### MATERIAL SUPPLIED
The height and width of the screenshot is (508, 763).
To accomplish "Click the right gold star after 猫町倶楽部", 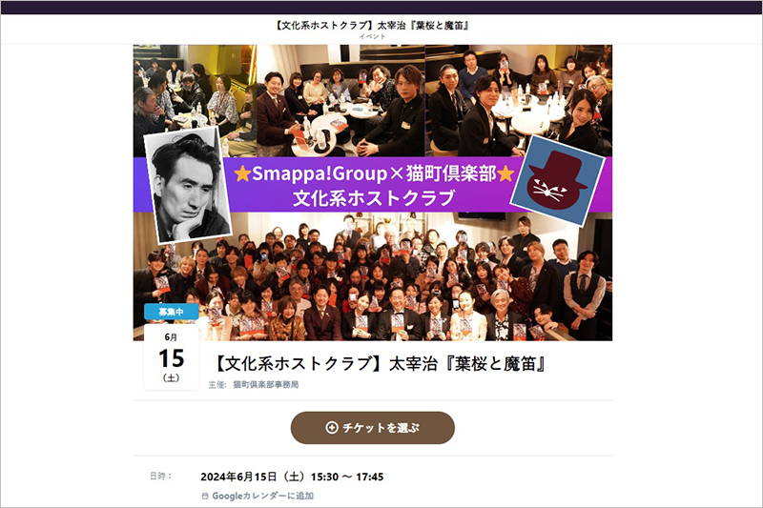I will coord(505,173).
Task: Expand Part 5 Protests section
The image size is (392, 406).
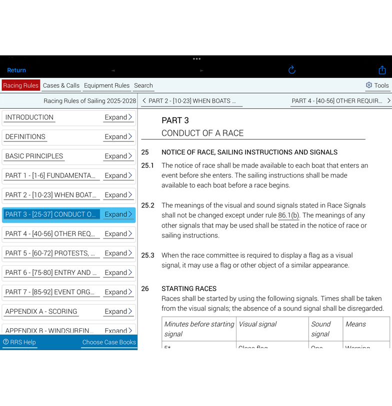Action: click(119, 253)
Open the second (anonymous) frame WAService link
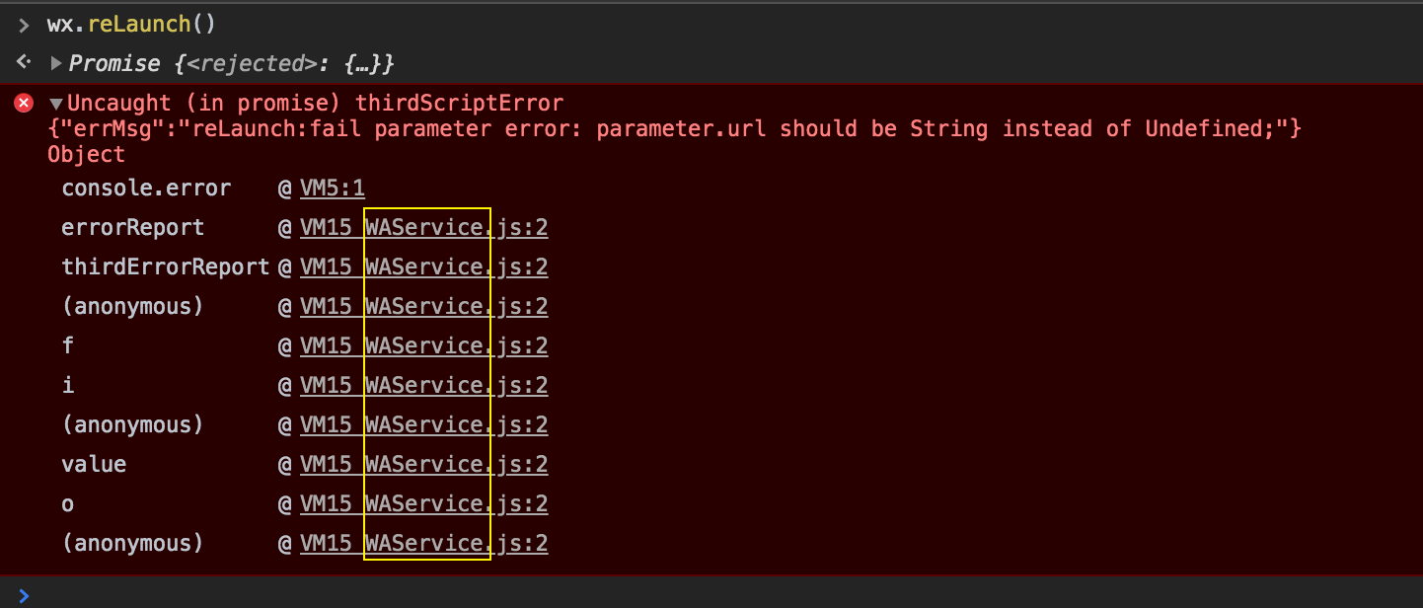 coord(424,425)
######
| DIRECTIVE |
Recast the data, from the line containing "Task: Expand Part 5 Protests section" through the end, as a Markdown table with the columns No. and Entry, giving each nonblank line its own numbered row. Leave the pictures out.

| OUTPUT FOR THIS TASK |
| No. | Entry |
|---|---|
| 1 | Task: Expand Part 5 Protests section |
| 2 | The image size is (392, 406). |
| 3 | Action: click(119, 253) |
| 4 | Open the second (anonymous) frame WAService link |
| 5 |  coord(424,425) |